I am angry because I expected more from Israel. I was naive. I am angry because where 'just drop a bomb on the bstards' was simply an passionate response to IRA atrocities made by drunken sops in pubs years ago - now our governments are saying it. And doing it.

I am angry because I am confused. I am no pacifist - military action is required at times, but I truly believe it must be proportionate, minimise civilian casualties, and be well targeted. This action is just... indiscriminate. Kill everything that moves at grid x,y. I am confused because that is so obviously wrong to me that I cannot fathom how people are supporting it.
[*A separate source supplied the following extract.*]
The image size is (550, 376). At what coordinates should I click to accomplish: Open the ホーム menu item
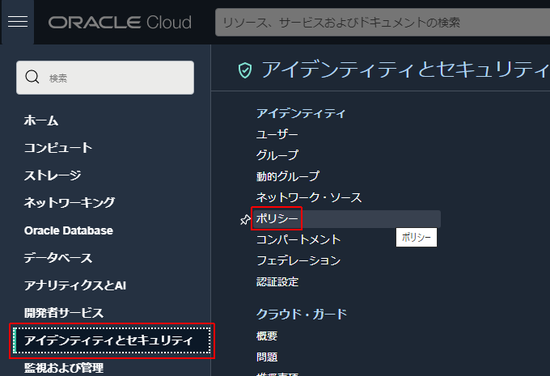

Have people dehumanised those in the east so much in their own minds that such slaughter of innocent men, women and children is acceptable for so few Hezbollah kills?

Finally, I am angry because this is like watching a trainwreck in slow motion - and there doesn't seem to be the slightest thing I can do to stop it. Majority public opinion is ignored, protests are ignored, and we can't vote this to stop for *years*.

Steve G said...

The line of argument you summarise as '"People are dying in far greater numbers in Iraq or in DR Congo," they argue. "Why don't you write about that instead of picking on the tiny besieged state of Israel?"' has always struck me as a tad disingenuous.
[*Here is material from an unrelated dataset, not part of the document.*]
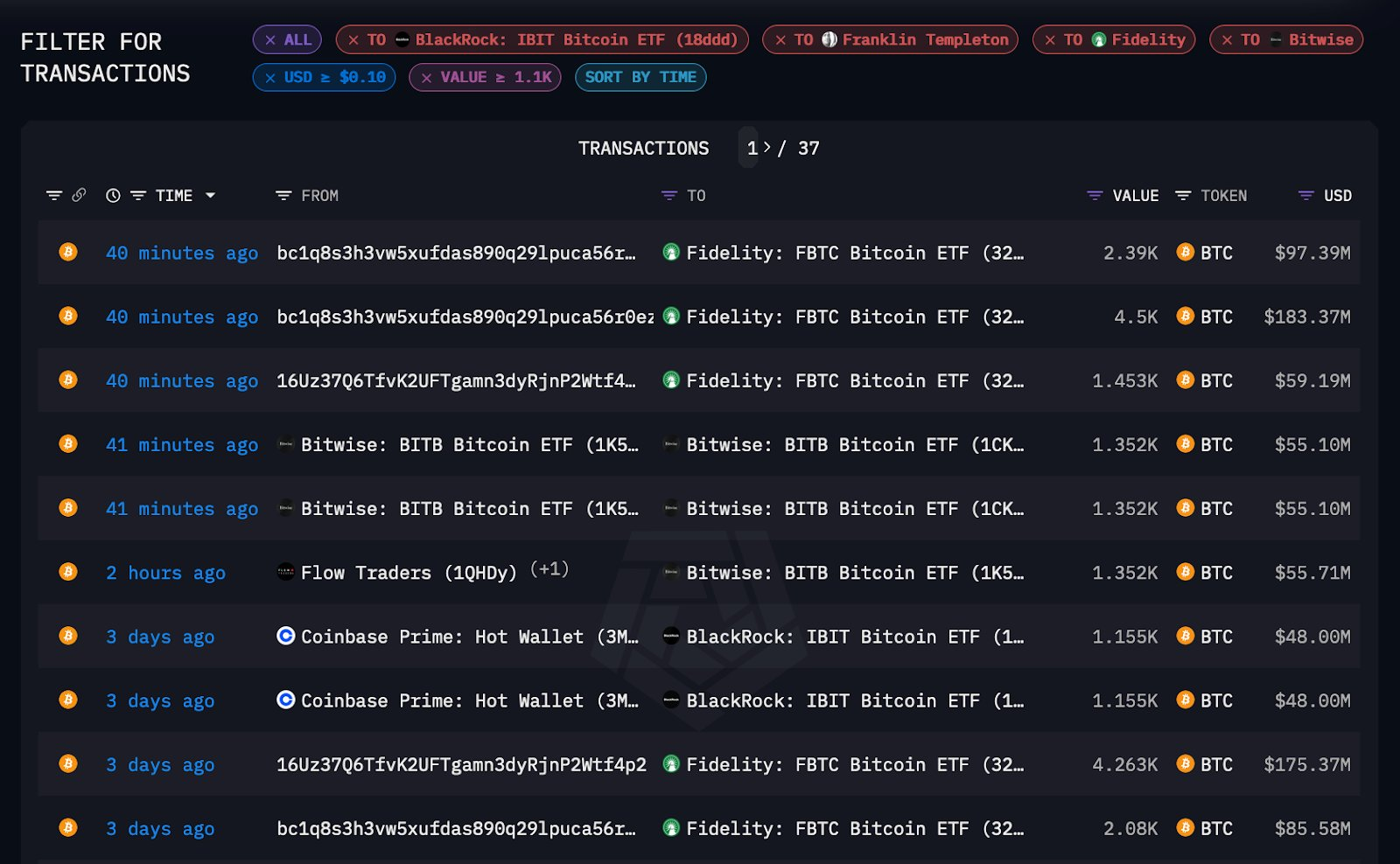Open the filter icon next to FROM
This screenshot has width=1400, height=864.
(x=284, y=196)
Had the world, and particularly the USA, regarded the Arab and Israeli conflict with the same lack of interest it pays to most disputes in sub-Saharan Africa, the conflict would doubtless long since have been resolved in a manner not wholly favourable to Israel.

I'm also a bit confused by rk's line of argument. Had the British government decided to take a similarly robust line about, for example, PIRA's 'conscious decision to hide themselves amongst civilians' and started flattening parts of County Armagh (and Kilburn?) I think it might well have come in for a bit of justifiable criticism.

Jherad said...

And another thing...

(Sorry about that! I won't keep tagging bits on, I promise!)
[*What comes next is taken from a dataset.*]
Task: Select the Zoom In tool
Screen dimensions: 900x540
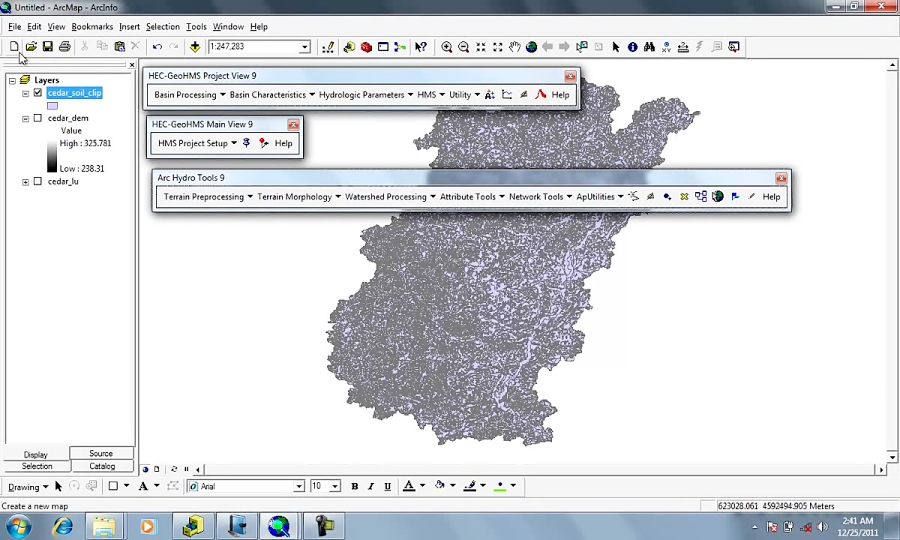Action: pos(447,47)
I bristle each time I hear policitians answer a call for ceasefire with 'Surely you cannot be suggesting a unilateral ceasefire? With Hezbollah rockets killing innocent Israeli civilians every day?'

That is *exactly* what should happen unless the military action is redefined immediately. It is painfully obvious that continued action of the current style will only increase the civilian bodycount, and foster support for extremism.

War is bloody. Nations are trying to turn anti-insurgency/terrorist offensives into Health and Safety efficiency exercises for their own troops, but the blood toll is still paid - only by the innocent. Stop the unfocused airstrikes, stop the shelling - at least against populated areas, and recognise that there is no easy way out. Soldiers will die. Wars kill people, and you cannnot, must not, exchange potential soldier deaths on 'our' side for many more civilian deaths on 'theirs'.

Anonymous said...

I was staying in Israel the summer of '81 and read about the PLO firing rockets over the border from Lebanon on a regular basis, this caused very few casualties and damage but the Israelis invaded their northern neighbour the following year regardless, a thousand or more Palestinians and Lebanese died in the immediate action and during the occupation of the south over nearly 20 years hundreds more died on both sides. Eventually the Israelis realised that a buffer zone was no protection as they were in amongst their enemy. That 20 years didn't buy them any peace, the only way they can have that is to give up lands they have seized illegally.

Oh an while I'm at it me lil hamster, I don't think the British public were "exercised" by Israel's actions more like incensed, the other week you reckoned I made a "derogative" remark ?? think you were groping for derogtory old boy.

Mark said...

"Exercised", in this context is perfectly correct. And that's "derogatory".